Pandas is a powerful open-source library in Python specifically designed for data analysis and manipulation. It excels at working with tabular data, similar to what you might see in spreadsheets or SQL tables.
install pand
c:\>pip install pandas
import & check version
import pandas as pd
print(pd.__version__)
A Pandas Series is like a column in a table. It is a one-dimensional array holding data of any type.
import pandas as pd
data = [10,20,30]
mydata = pd.Series(data)
print(mydata)
import pandas as pd
data = [10,20,30]
mydata = pd.Series(data)
print(mydata[0]) #return 10
Instead of index, you can create your labels
import pandas as pd
data = [10,20,30]
mydata = pd.Series(data, index=['x','y','z'])
print(mydata['x']) #return 10
Creating pandas series from dictionary.
import pandas as pd
calories = {"day1":340,"day2":310, "day3":300}
x = pd.Series(calories)
print(x["day1"]) # print 340
x = pd.Series(calories, index =["day1","day2"])
#print(x["day3"]) #error
print(x["day2"]) #print 310
A Pandas DataFrame is a like a table with rows and columns. It is a 2 dimensional data structure like a 2 dimensional array.

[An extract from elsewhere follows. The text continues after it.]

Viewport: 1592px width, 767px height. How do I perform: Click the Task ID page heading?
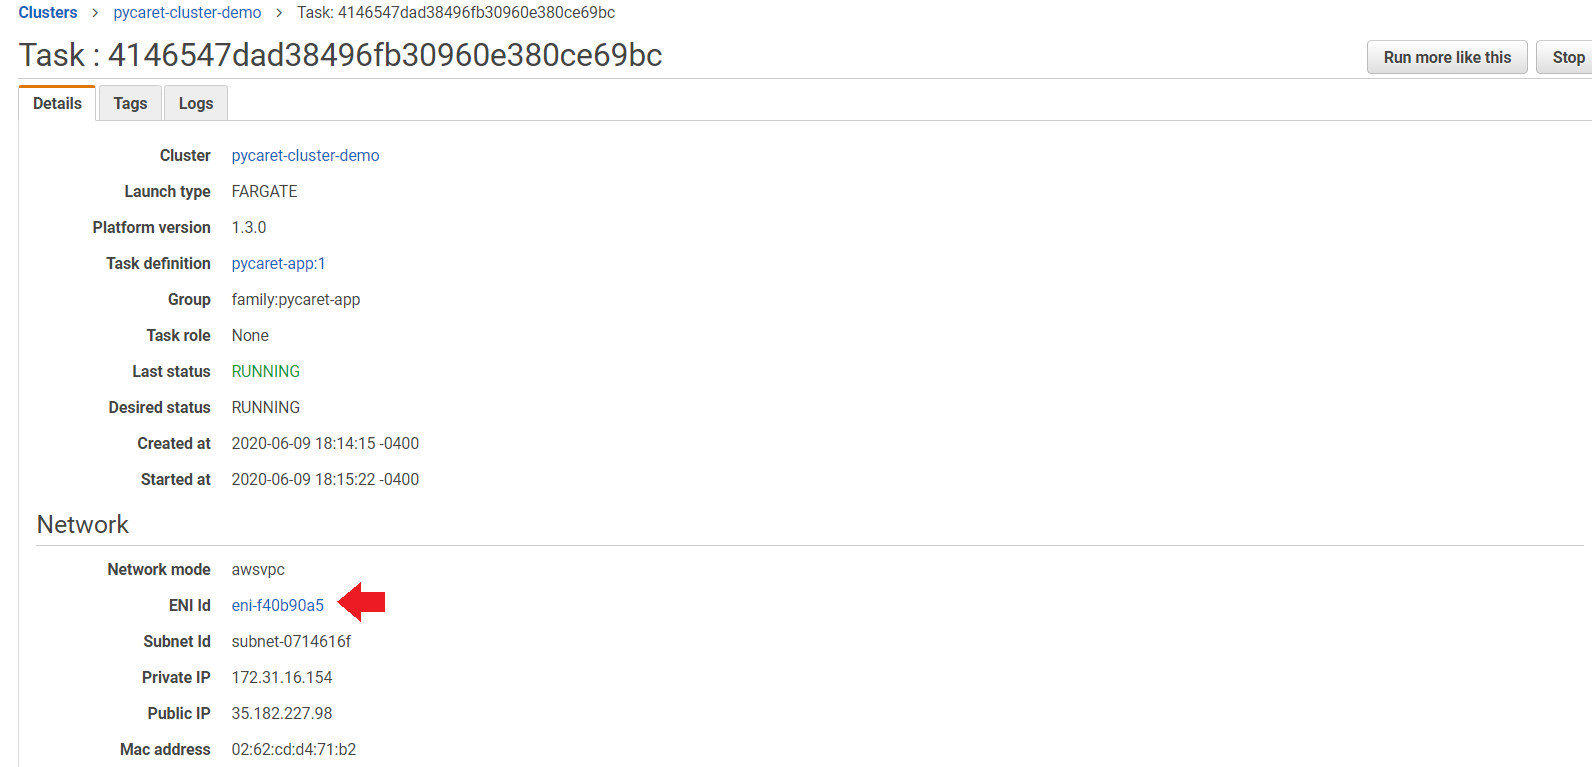click(340, 55)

Creating a dataframe using pandas series
import pandas as pd
data = {
"calories":[349,203,203],
"duration":[40,20,10]
}
df = pd.DataFrame(data)
print(df)
To fetch row from Pandas Dataframe, you have to use "loc" attribute to return 1 or more rows.
import pandas as pd
data = {
"calories":[349,203,203],
"duration":[40,20,10]
}
df = pd.DataFrame(data)
#fetch row
print(df.loc[0])
#return 349 , 40 first item each series
#list of indexes
print(df.loc[[0,1]])
#return as dataframe values of index 0 and 1
Below code add a list of names to give each row a name.
import pandas as pd
data = {
"calories":[349,203,203],
"duration":[40,20,10]
}
df = pd.DataFrame(data, index=["day1","day2","day3"])
print(df)
Using "loc" attribute to return specified rows.
import pandas as pd
data = {
"calories":[349,203,203],
"duration":[40,20,10]
}
df = pd.DataFrame(data, index=["day1","day2","day3"])
print(df.loc["day1"]) #return first row
Use pandas read_csv function to load CSV file into DataFrame
import pandas as pd
data = pd.read_csv("data.csv")
print(data)
Pandas will return only first 5 rows and last 5 rows.
To check the system maximum rows, use max_rows statement.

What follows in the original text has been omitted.